La segunda consecuencia de este mecanismo de toma de decisiones sobre las políticas públicas fue la creciente irrelevancia de los partidos. Como las ideas que surgían en su seno, sólo difícilmente eran tomadas en cuenta, el debate político apareció como inconducente y con el tiempo abandonado. Del mismo modo, las dificultades enfrentadas por el Congreso para contar con una adecuada asesoría política y técnica, transformó a los partidarios del Gobierno en esa institución, con frecuencia, en dóciles seguidores del Gobierno. Cada Congresista de la coalición  recibía del Gobierno, una minuta sobre el tema en discusión. La única salida a esta situación fue, cada vez más, el comportamiento díscolo.

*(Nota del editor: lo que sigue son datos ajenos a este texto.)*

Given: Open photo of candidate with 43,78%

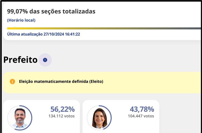Looking at the screenshot, I should tap(99, 118).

Una segunda diferencia entre los gobiernos de la Concertación y la más breve experiencia del Frente Amplio, radica en la relación de unos y otros con las fuerzas sociales. En el caso uruguayo, la relación con la base social puede ser conceptualizada como que “el Gobierno no puede ir ni mucho más allá ni mucho más acá que lo que las fuerzas sociales están dispuestas a avanzar”. Por otra parte, no es responsabilidad ni del Gobierno ni del Frente Amplio desarrollar, por ejemplo una política sindical ni de otra fuerza social. Lo que ambas instancias tienen, sin embargo claro, es que el movimiento social en su gran diversidad es para ellos un interlocutor central, tanto si se refiere al mundo empresarial como al sindical o al medioambiental. En este contexto, y lo decía Eduardo Bonomi, lo que define el balance de éxitos y fracasos del gobierno progresista, es si con dicho gobierno se han fortalecido las fuerzas sociales y si se ha fortalecido la relación del Gobierno con el mundo social.

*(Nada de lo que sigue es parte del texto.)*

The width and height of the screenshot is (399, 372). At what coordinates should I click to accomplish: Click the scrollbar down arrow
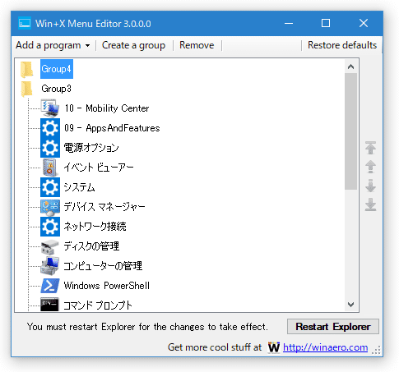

En el caso chileno, la apuesta fundamental parece haber sido “todo para los ciudadanos, pero nada con ellos”. Desde la perspectiva que parece haber predominado en los diferentes gobiernos, la ciudadanía carece de visión e incluso de disposición para involucrarse en los problemas públicos. En tal sentido, la política pública es, según esta visión, una ocupación propia de los técnicos. Los pocos ciudadanos que se ocupan de las políticas públicas tienden, según esta visión, a estar enceguecidos por sus intereses de corto plazo, sus intereses particulares, con la única y extraña excepción de los grupos empresariales. En tal sentido, la obligación del Gobierno es eludir la captura de la política pública por parte de esos intereses particulares. Es el Gobierno el que puede representar el interés general de la Nación y lo debe hacer incluso en contra de la sociedad civil. Es esta visión la que está a la base del profundo divorcio entre la Concertación y la sociedad civil organizada.
No es extraño en consecuencia que el candidato de la Concertación haya obtenido sólo un 29% de los votos en la primera vuelta presidencial. El resultado de la Concertación en la segunda vuelta fue una manifestación ciudadana en contra de Piñera, no a favor de Frei y la Concertación.